WHAT TO WORK ON: Retype exactly the span of lines below from the one with "The image size" through the one with "Change the Warehouse". Do not include pictures.

SUPPLIED RECORDS:

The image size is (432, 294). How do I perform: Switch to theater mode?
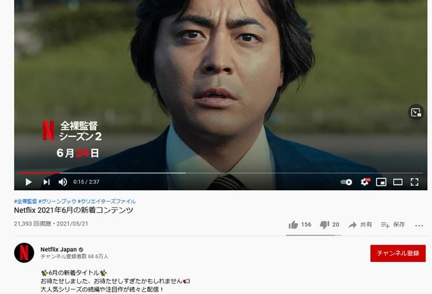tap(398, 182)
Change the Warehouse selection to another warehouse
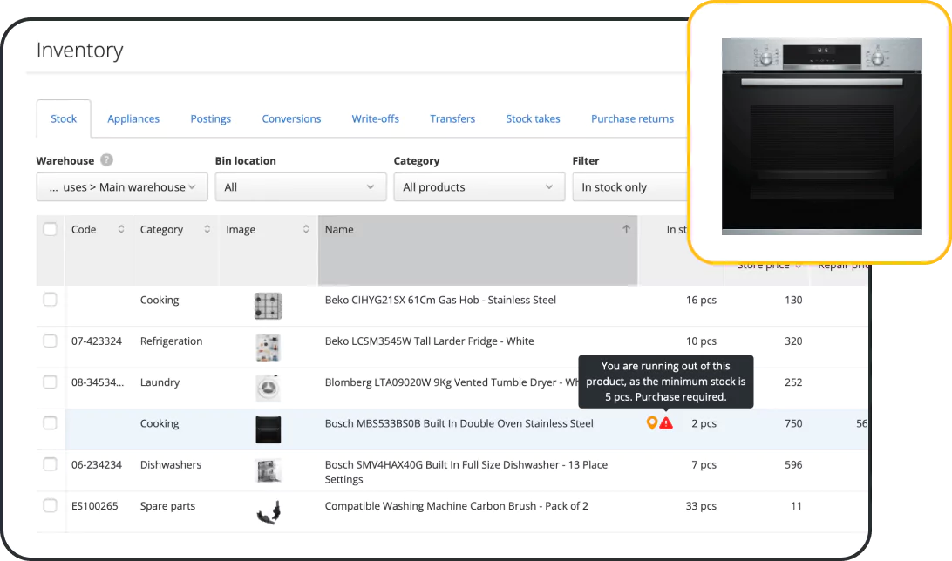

* * *

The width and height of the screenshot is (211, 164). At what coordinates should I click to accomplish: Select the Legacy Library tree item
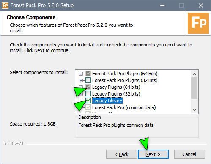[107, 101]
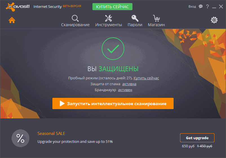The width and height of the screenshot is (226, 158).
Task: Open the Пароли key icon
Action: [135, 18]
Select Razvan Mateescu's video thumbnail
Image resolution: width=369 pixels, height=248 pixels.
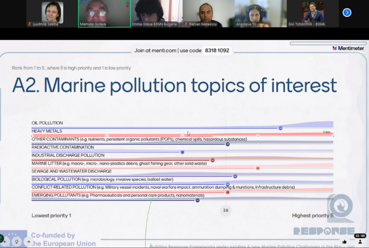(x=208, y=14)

...

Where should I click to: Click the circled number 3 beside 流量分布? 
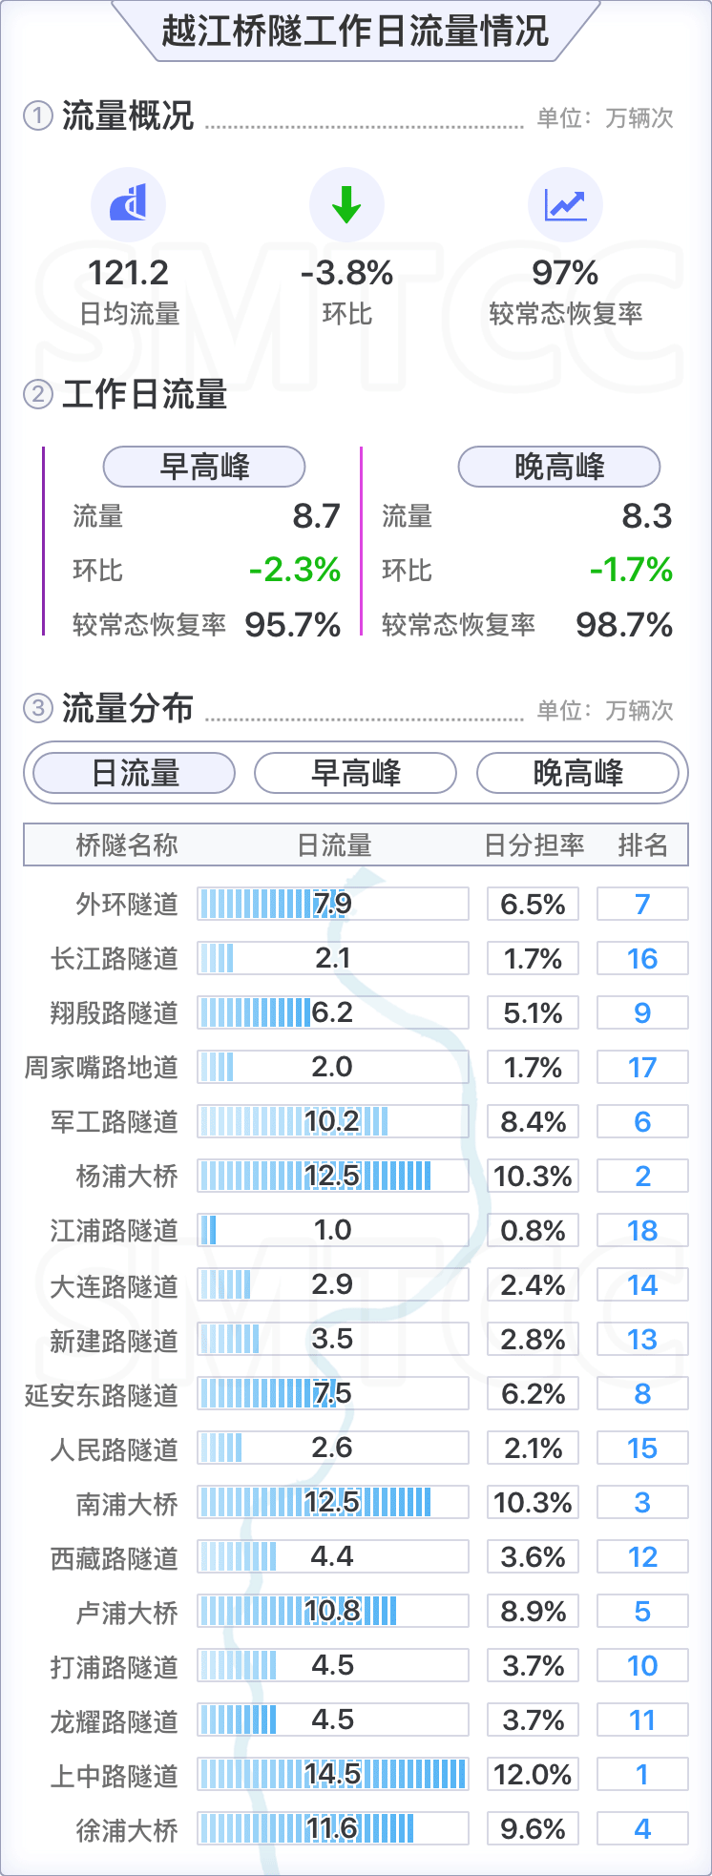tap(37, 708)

ANSWER TO THE EXERCISE:
The image size is (432, 294). How do I perform: Switch to theater mode?
tap(398, 182)
Change the Warehouse selection to another warehouse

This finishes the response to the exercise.